PAGE EXCERPT:
Chapter 6. Troubleshooting Ceph MDSs

As a storage administrator, you can troubleshoot the most common issues that can occur when using the Ceph Metadata Server (MDS). Some of the common errors that you might encounter:

  • An MDS node failure requiring a new MDS deployment.
  • An MDS node issue requiring redeployment of an MDS node.

6.1. Redeploying a Ceph MDS

Ceph Metadata Server (MDS) daemons are necessary for deploying a Ceph File System. If an MDS node in your cluster fails, you can redeploy a Ceph Metadata Server by removing an MDS server and adding a new or existing server. You can use the command-line interface or Ansible playbook to add or remove an MDS server.

6.1.1. Prerequisites

  • A running Red Hat Ceph Storage cluster.

6.1.2. Removing a Ceph MDS using Ansible

To remove a Ceph Metadata Server (MDS) using Ansible, use the shrink-mds playbook.

Note

If there is no replacement MDS to take over once the MDS is removed, the file system will become unavailable to clients. If that is not desirable, consider adding an additional MDS before removing the MDS you would like to take offline.

Prerequisites

  • At least one MDS node.
  • A running Red Hat Ceph Storage cluster deployed by Ansible.
  • Root or sudo access to an Ansible administration node.

Procedure

  1. Log in to the Ansible administration node.

DATA SECTION:
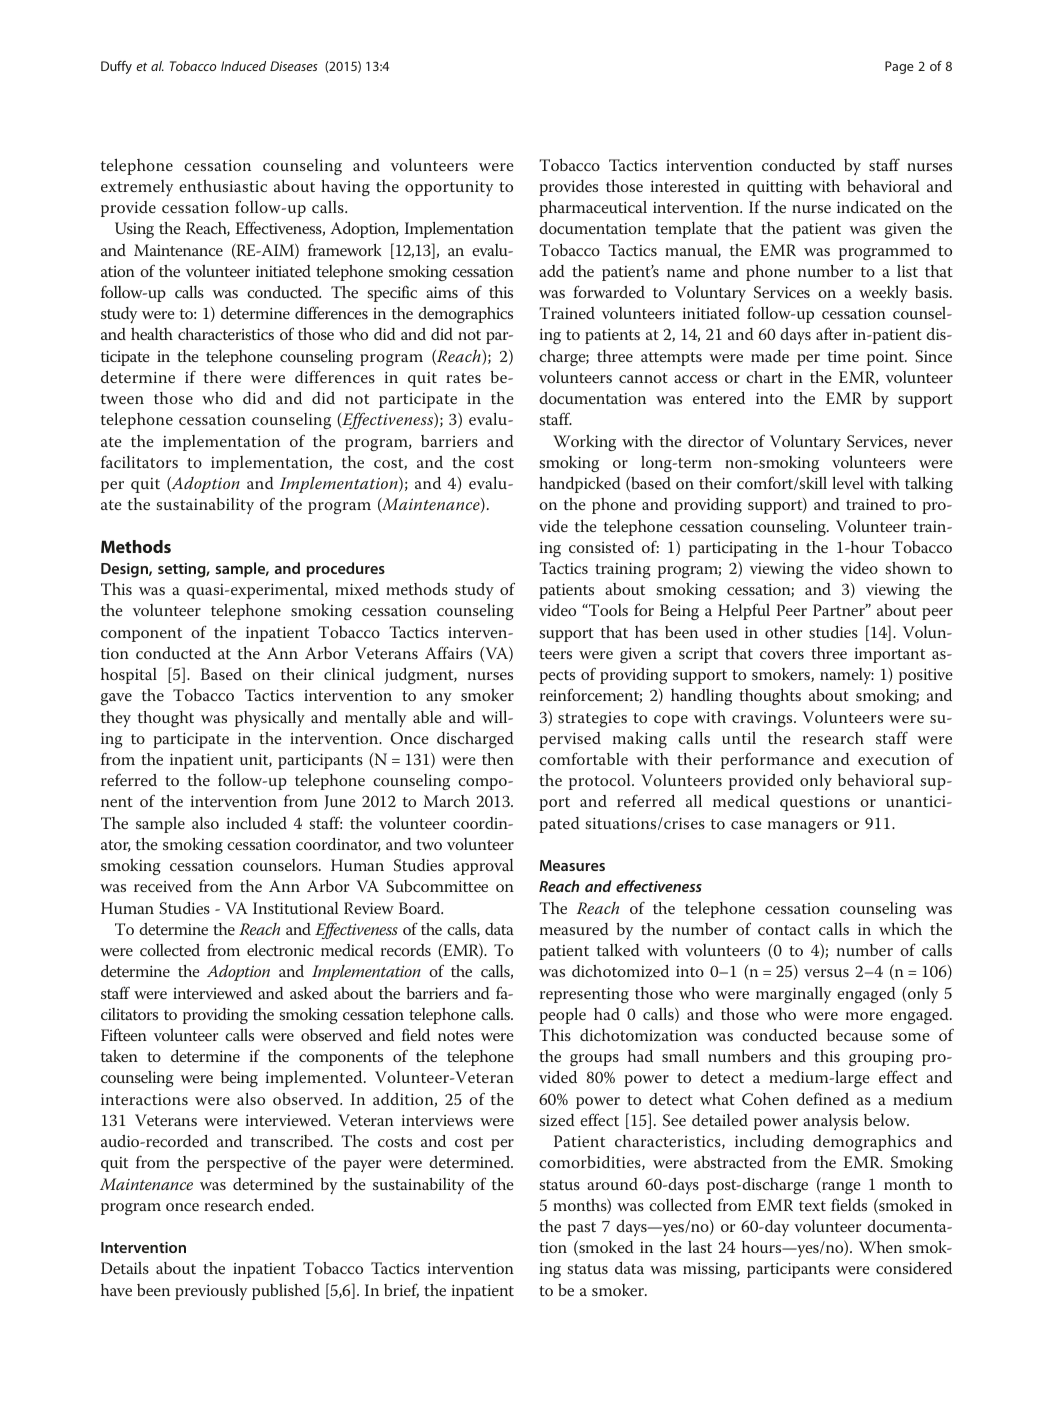  What do you see at coordinates (463, 378) in the screenshot?
I see `rates` at bounding box center [463, 378].
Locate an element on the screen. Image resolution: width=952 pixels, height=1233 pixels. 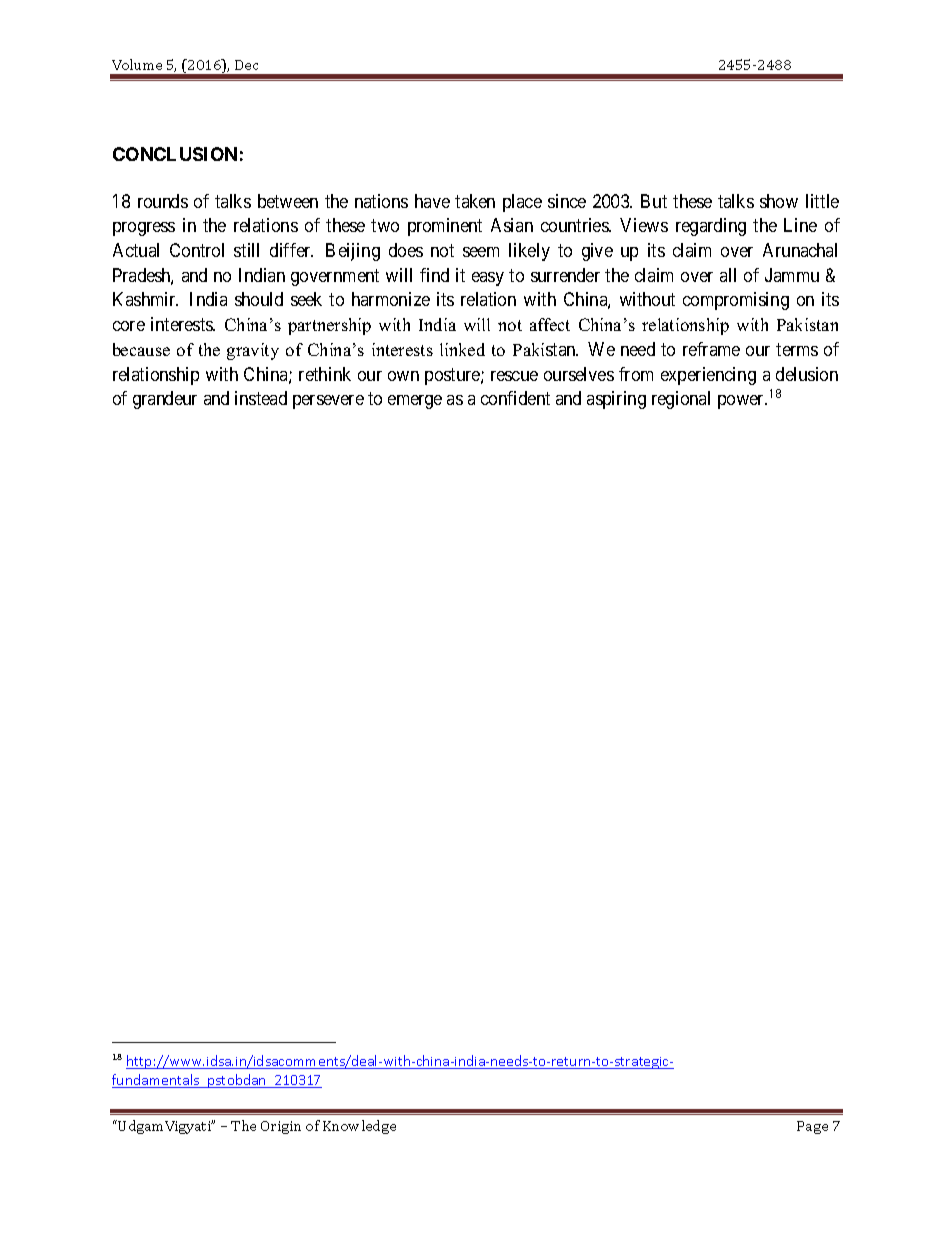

TO BE DONE:
a) In the Ceph MDS troubleshooting chapter, which playbook removes a Ceph Metadata Server using Ansible?
b) Does each statement below agree with the Ceph MDS troubleshooting chapter? Answer yes or no for each, and quote the deciding words.
(i) Removing an MDS when no replacement is available makes the file system unavailable to clients.
(ii) Removing an MDS with Ansible requires at least two MDS nodes.
(iii) An MDS server can be added or removed only through the command-line interface.

COMPLETED EXERCISE:
a) The shrink-mds playbook.

b)
(i) Yes: "If there is no replacement MDS to take over once the MDS is removed, the file system will become unavailable to clients."
(ii) No: "At least one MDS node."
(iii) No: "You can use the command-line interface or Ansible playbook to add or remove an MDS server."